▼▼▼

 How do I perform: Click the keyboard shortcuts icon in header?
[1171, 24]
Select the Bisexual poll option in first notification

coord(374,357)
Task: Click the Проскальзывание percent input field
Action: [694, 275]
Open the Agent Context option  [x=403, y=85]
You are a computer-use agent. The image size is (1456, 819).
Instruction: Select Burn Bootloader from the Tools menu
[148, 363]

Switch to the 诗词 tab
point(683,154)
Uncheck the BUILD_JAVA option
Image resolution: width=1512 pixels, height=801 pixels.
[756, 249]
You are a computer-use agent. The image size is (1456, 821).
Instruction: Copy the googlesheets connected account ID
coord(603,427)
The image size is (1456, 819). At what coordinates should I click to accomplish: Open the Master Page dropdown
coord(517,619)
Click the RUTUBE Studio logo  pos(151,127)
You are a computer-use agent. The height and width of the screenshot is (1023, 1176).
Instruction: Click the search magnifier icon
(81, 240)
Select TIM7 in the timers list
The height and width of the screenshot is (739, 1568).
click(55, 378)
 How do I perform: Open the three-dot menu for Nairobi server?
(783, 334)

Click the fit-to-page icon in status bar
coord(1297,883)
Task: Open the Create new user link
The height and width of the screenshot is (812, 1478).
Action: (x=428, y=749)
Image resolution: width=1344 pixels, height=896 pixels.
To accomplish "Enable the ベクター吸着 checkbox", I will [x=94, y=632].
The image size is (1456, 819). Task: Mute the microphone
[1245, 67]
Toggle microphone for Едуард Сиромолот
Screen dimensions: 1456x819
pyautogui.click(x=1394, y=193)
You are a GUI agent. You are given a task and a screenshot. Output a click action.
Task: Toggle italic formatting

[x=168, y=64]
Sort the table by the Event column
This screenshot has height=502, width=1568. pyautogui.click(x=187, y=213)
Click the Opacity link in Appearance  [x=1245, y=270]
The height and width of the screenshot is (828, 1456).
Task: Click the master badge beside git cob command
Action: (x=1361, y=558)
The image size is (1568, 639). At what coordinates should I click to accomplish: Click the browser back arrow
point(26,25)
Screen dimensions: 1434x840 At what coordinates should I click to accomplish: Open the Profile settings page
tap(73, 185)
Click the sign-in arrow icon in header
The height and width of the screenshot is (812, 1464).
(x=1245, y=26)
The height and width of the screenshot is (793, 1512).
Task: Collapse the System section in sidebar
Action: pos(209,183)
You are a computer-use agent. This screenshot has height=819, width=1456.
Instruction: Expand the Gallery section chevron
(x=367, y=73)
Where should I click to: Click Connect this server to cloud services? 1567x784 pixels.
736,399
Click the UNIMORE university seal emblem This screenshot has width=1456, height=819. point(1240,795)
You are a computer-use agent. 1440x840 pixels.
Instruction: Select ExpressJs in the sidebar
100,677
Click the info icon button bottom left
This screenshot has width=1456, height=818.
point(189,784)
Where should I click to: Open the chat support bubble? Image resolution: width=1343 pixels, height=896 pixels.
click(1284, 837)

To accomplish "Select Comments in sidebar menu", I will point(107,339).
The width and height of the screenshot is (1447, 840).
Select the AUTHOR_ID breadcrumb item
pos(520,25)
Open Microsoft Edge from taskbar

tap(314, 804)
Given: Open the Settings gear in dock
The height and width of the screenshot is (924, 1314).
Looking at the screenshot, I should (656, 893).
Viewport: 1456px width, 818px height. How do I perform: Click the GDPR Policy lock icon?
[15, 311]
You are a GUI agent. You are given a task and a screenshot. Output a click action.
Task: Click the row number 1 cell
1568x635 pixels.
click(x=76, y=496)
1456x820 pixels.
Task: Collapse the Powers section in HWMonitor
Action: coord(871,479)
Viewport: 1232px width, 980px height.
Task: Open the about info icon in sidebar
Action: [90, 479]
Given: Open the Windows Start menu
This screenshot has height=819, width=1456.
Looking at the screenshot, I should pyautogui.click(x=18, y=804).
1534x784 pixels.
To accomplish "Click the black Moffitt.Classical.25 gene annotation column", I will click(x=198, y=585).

▲▲▲

**Exercise description**
Using the entries above, extract exactly the span from the line with "Where should I click to: Click" to the line with "You are a computer-use agent. 1440x840", both lines included; leave out everything else.

**Your solution**
Where should I click to: Click Connect this server to cloud services? 1567x784 pixels.
736,399
Click the UNIMORE university seal emblem This screenshot has width=1456, height=819. point(1240,795)
You are a computer-use agent. 1440x840 pixels.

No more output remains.